Ingeborg Magnussen
Ingeborg Magnussen (* 10. Februar 1856 in Rom; † 16. Dezember 1946 in Vechta) war eine deutsche Malerin und Schriftstellerin.
Leben
Sie wurde als drittes Kind des nordfriesischen Malers Christian Carl Magnussen und dessen Ehefrau Meta geb. Meyer (1829–1865), die aus einer Hamburger Kaufmannsfamilie stammte, während eines längeren Arbeitsaufenthalts des Vaters in Rom geboren. Unter ihren 14 Geschwistern – der Vater heiratete 1867 in zweiter Ehe Ella Jacobi (1847–1911) – waren die Künstler Harro und Walter Magnussen. 1859 ließ sich die Familie in Hamburg nieder.
Ingeborg erhielt mit ihren Geschwistern Privatunterricht. Als Frau wurde ihr keine berufliche oder akademische Ausbildung geboten, jedoch legten die Eltern Wert auf die Entwicklung ihrer musikalischen und künstlerischen Talente. Geistig war das Elternhaus von einer intensiven lutherischen Frömmigkeit geprägt, insbesondere durch Ingeborgs nur neun Jahre ältere Stiefmutter, die sich katechetisch und diakonisch stark engagierte.
1875 zog die Familie nach Schleswig in ihr neues Haus am Erdbeerenberg 28, das Kunstmäzene finanziert hatten. Der Vater eröffnete eine Schnitzschule. Ingeborg wirkte dort am Unterricht mit und erlangte große Fertigkeiten im Zeichnen und Aquarellieren. Zugleich war sie Leiterin des Chors der Friedrichsberger Dreifaltigkeitskirche, mit dem sie auch eigene Kompositionen aufführte. In den 1880er Jahren ermöglichte ihr der Vater zum Teil mehrjährige Studienaufenthalte in Florenz, wo sie die Waldenser kennenlernte, und in Paris; außerdem wurde sie nach Irland eingeladen. Ihr Versuch, sich 1890 in Hamburg als Kunstlehrerin eine eigene Existenz aufzubauen, scheiterte jedoch. 1891 stellte Pastor Nicolai von Ruckteschell in Hamburg-Eilbek sie als leitende Gemeindeschwester an. Die Verleumdung durch eine jüngere Mitschwester führte 1893 zu ihrem Ausscheiden aus der Diakonie. Sie wurde für einige Monate Hauslehrerin im südfranzösischen Pau bei der britischen Familie Brooke (Eltern des Feldmarschalls Alanbrooke), dann für fünf Jahre Erzieherin im protestantischen Waisenhaus Giuseppe Comandis in Florenz.

• • • • • • •

» Zu erledigende Aufgaben
A. Kopieren Sie aus dem Text über Ingeborg Magnussen den Abschnitt zwischen „Ingeborg erhielt mit“ und „diakonisch stark engagierte.“, beide einschließlich.
B. In welchem Jahr zog die Familie laut dem Text über Ingeborg Magnussen nach Schleswig?
C. Zählen Sie sämtliche Städte auf, die im Text über Ingeborg Magnussen genannt werden.

» Bereitgestellte Auflistung
• • • • • • •

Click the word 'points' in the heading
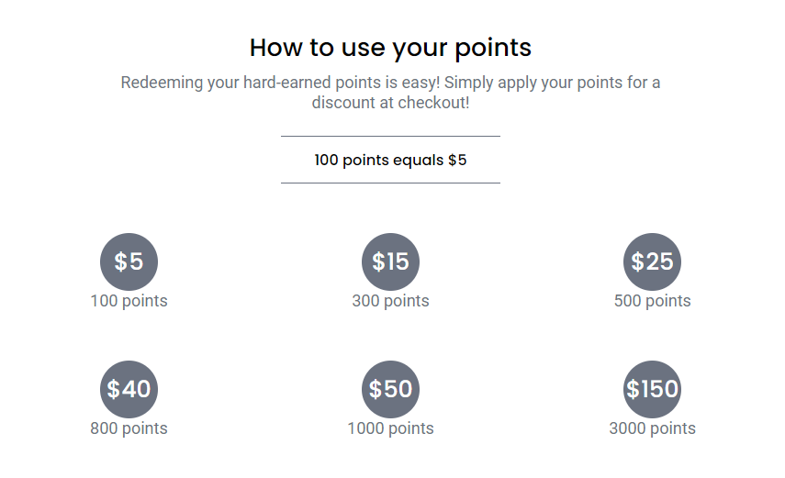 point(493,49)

• • • • • • •

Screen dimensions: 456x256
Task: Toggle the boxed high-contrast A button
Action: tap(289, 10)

• • • • • • •

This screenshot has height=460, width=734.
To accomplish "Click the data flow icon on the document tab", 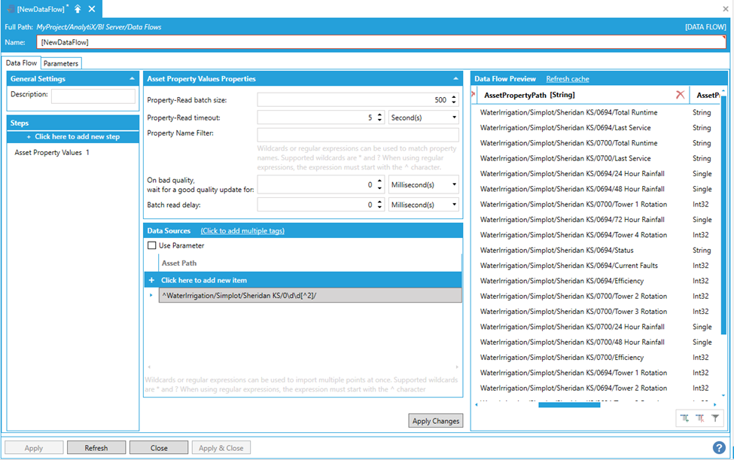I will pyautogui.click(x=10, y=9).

• • • • • • •

» Antworten je Aufgabe
A.
Ingeborg erhielt mit ihren Geschwistern Privatunterricht. Als Frau wurde ihr keine berufliche oder akademische Ausbildung geboten, jedoch legten die Eltern Wert auf die Entwicklung ihrer musikalischen und künstlerischen Talente. Geistig war das Elternhaus von einer intensiven lutherischen Frömmigkeit geprägt, insbesondere durch Ingeborgs nur neun Jahre ältere Stiefmutter, die sich katechetisch und diakonisch stark engagierte.

B. 1875

C. Rom, Vechta, Hamburg, Schleswig, Florenz, Paris, Pau